Medhora supports the work of the commission and suggests that the Warwick Commission “gets many things right”. He applauds the Commission for making achievable recommendations that would benefit the future of the trade system: “Rather than grandly pronounce on globalization, the commission concentrates on recommendations that would make the WTO and the processes around it function better”.

The commission report begins by outlining five challenges facing the multilateral trading system and Medhora suggests “each of these challenges is treated in the report with care and dispassion. This allows for some minor myth-busting for example around the issue of popular support for globalization”.

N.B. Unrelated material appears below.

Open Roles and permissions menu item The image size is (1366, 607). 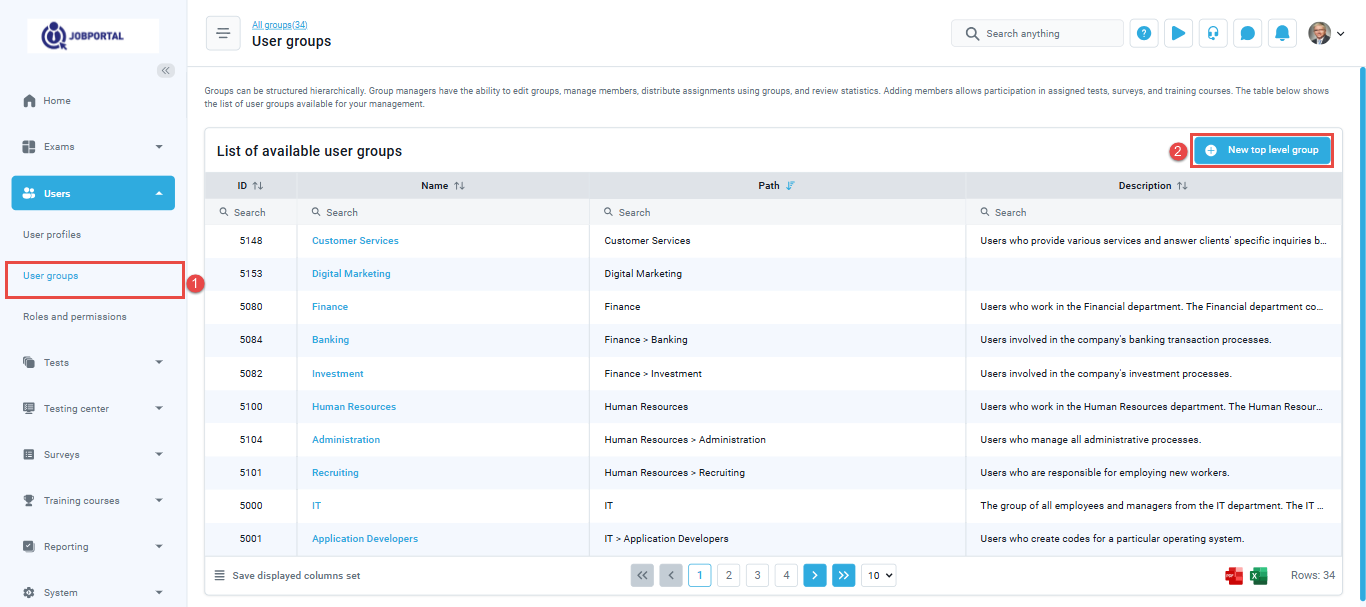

Medhora ends his review with a comment on the successor to this first Warwick Commission – a Commission on climate change: “Even more so than with trade and globalization, this is a subject where everything really is connected to everything else. It will be hard for the members of this second commission to stick to their knitting”.

More details of this second Commission on Technology and Climate Change will be made available soon.

This review was published in the Literary Review of Canada, Sept 2008. The author, Rohinton Medhora is vice-president of programs at the International Development Research Centre in Ottawa. The views expressed in his review are his own and not necessarily those of the IDRC.